WHAT THE TASK ASKS ▸
Rewrite the data below with "Click" switched to "Tap" everywhere and all else unchanged. Leave the pictures out of your answer.

DATA TO USE ▸
################

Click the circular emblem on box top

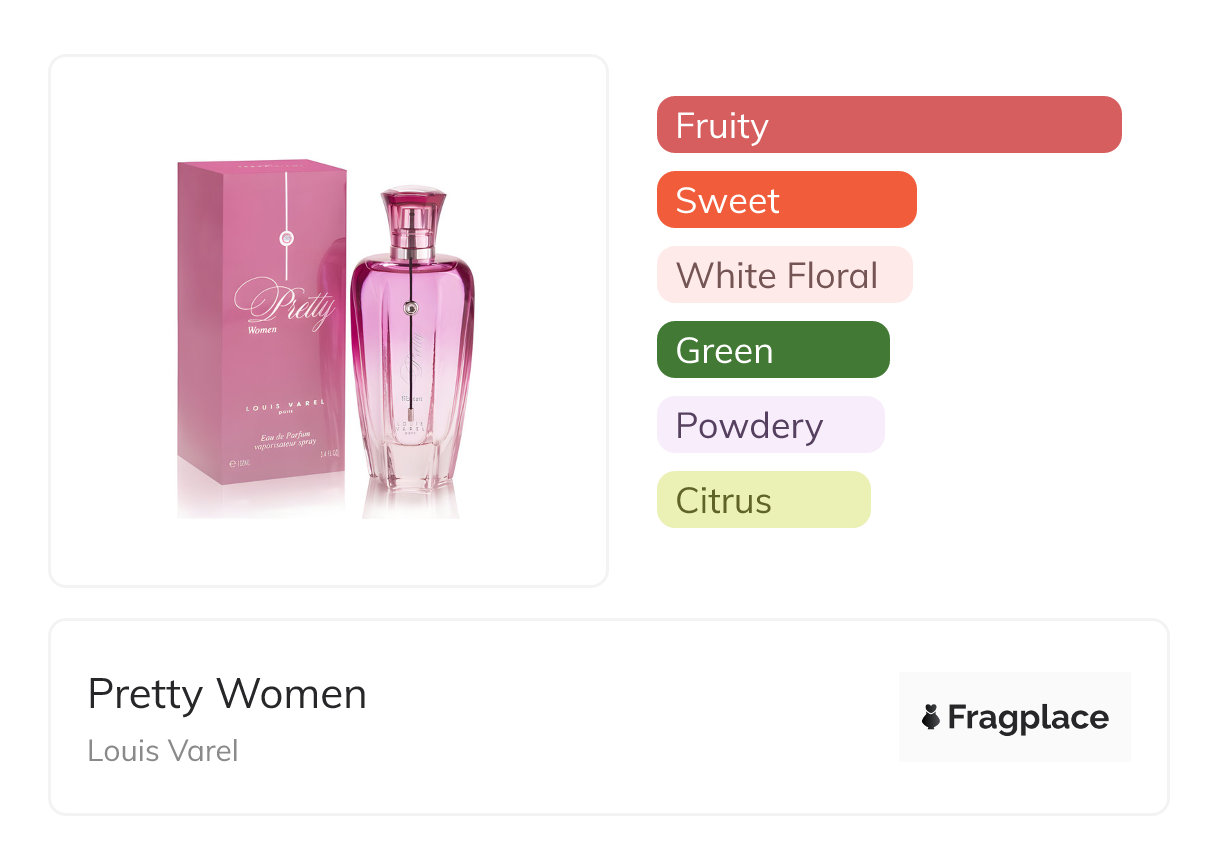[287, 238]
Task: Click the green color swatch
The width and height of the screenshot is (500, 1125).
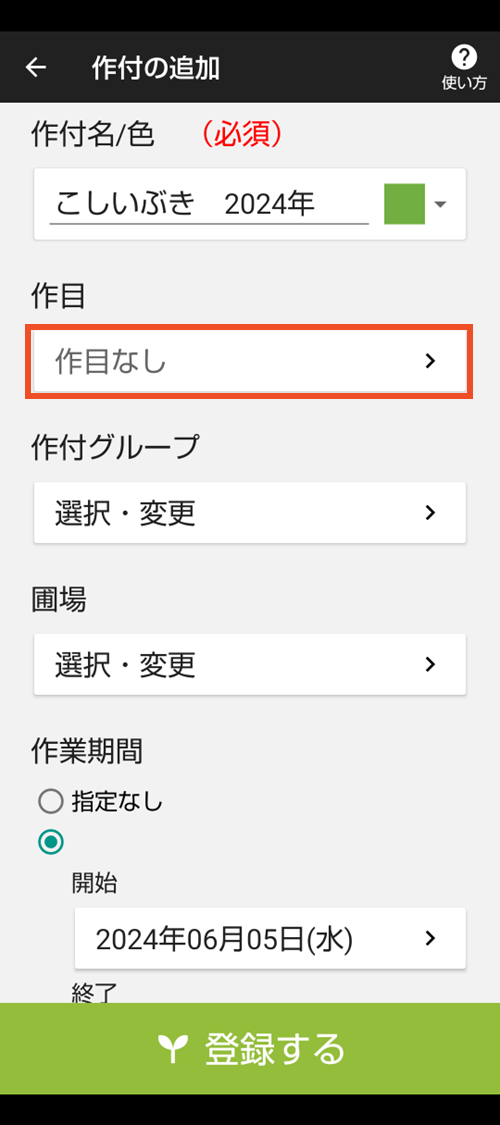Action: coord(405,204)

################

RESULT OF THE EXERCISE ▸
Tap the circular emblem on box top

[287, 238]
Task: Tap the green color swatch
The width and height of the screenshot is (500, 1125).
Action: coord(405,204)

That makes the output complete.